Frente a la regulación de otros países, la reforma laboral ofrece al empresario ante una serie de situaciones que difícilmente podríamos calificar como críticas una especie de menú para que elija libremente: modificación substancial, ERTES suspensivo o de reducción temporal de jornada, descuelgue en condiciones del convenio colectivo, y también despido colectivo del art. 51 ET o plural del art. 52, dependiendo del volumen de trabajadores afectados. Resulta sorprendente que las razones para un descuelgue, expediente temporal de empleo y un despido colectivo sean las mismas y que solo el control judicial a posteriori pueda enjuiciar la proporcionalidad de la medida y su adecuación a la situación empresarial. Esta regulación carece por completo de sentido técnico.

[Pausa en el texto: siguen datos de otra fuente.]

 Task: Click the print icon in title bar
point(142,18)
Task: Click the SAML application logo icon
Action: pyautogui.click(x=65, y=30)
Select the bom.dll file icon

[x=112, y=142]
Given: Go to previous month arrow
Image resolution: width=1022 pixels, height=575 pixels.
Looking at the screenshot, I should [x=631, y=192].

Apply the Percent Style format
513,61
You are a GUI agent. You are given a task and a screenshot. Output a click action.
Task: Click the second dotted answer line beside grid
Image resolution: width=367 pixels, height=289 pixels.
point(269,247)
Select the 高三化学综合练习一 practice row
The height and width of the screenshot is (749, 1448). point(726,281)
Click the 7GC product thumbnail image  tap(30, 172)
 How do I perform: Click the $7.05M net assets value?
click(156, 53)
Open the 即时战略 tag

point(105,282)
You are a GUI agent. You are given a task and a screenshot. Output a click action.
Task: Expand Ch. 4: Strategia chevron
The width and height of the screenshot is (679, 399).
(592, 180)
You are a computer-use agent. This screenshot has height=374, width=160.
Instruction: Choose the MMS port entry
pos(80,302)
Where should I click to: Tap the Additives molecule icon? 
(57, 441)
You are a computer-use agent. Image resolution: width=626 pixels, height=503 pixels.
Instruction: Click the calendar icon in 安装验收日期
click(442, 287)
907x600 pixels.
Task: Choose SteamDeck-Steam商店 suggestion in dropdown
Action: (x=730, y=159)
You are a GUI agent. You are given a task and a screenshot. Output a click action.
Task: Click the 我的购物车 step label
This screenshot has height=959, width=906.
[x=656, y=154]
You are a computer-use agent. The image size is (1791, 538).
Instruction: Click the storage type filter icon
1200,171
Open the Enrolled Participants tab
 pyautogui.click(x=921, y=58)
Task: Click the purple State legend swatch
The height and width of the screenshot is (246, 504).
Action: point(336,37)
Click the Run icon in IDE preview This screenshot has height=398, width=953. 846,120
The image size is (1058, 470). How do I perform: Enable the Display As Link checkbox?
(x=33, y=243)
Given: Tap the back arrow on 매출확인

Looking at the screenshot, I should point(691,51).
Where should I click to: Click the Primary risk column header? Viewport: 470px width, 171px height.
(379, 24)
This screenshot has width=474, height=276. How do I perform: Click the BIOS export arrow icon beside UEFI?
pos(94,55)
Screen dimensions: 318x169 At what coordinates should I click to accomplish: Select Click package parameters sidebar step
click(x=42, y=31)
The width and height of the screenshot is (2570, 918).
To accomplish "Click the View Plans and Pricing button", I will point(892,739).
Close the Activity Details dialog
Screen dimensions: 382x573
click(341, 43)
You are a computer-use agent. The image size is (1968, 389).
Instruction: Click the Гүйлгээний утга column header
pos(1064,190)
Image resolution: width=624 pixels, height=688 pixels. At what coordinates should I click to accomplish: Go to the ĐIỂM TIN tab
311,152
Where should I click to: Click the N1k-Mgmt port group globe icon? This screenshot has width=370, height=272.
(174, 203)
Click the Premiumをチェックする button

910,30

El tratamiento del despido colectivo como una medida más a elección de empresario susceptible de una decisión unilateral no negociada ni controlada por la Administración, nos lleva a situaciones tan estrambóticas como la de ALCOA y similares, donde se usa la normativa propiciada por la reforma laboral para fines estratégicos que no tienen nada que ver con las necesidades de la empresa o los avatares que pueda sufrir a lo largo de su existencia. Esta regulación no solo deja inermes e indefensos a las personas trabajadoras afectadas por la decisión empresarial, deja completamente vacío de recursos al Estado que, ante decisiones empresariales como las reseñadas, o las que el sector bancario ha puesto encima de la mesa recientemente, poco puede hacer salvo lamentarse amarga e inútilmente acerca de lo inadecuado de la decisión tomada por la empresa.
Es inadmisible que el despido colectivo se permite fuera de una situación de crisis grave de la empresa. Para otras situaciones y problemáticas, existen otras medidas que deben ser escalonadas y graduadas de conformidad a su repercusión sobre las personas y empresas.
Nuestro ordenamiento jurídico laboral merece algo de equilibrio, merece orden y no haberse convertido en una especie de amalgama de instrumentos y herramientas al servicio de intereses en muchos casos espurios.
Las personas trabajadoras, la estrategia de país, el mantenimiento e impulso del tejido productivo estratégico requieren de inmediato de un cambio en la legislación sobre ajustes estructurales en la empresa. Las decisiones de despido colectivo deben ser controladas y supervisadas por la Administración Laboral porque tienen unos efectos demoledores sobre personas y empleo. La intervención de la representación de los trabajadores debe ser incrementada en todos los mecanismos de ajuste. El consenso, como hemos comprobado en lo fructífero del Diálogo Social en estos meses, articula una sociedad rica en matices y posibilidades que puede limar la desigualdad arrolladora que amenaza nuestros cimientos sociales. La unilateralidad, la permisividad con conductas inadecuadas nos lleva a una profunda desconfianza de las personas acerca de la necesidad de las instituciones y eleva el populismo a su máxima expresión.
El programa electoral de este Gobierno tenía una serie de compromisos que debe llevar a cabo. En caso contrario, se convierte en el sostenedor de una regulación que no genera empleo, ni riqueza, solo permite con facilidad la destrucción de tejido productivo y deja al albur de intereses de difícil control e interpretación decisiones que afectan de forma gravísima a nuestra sociedad.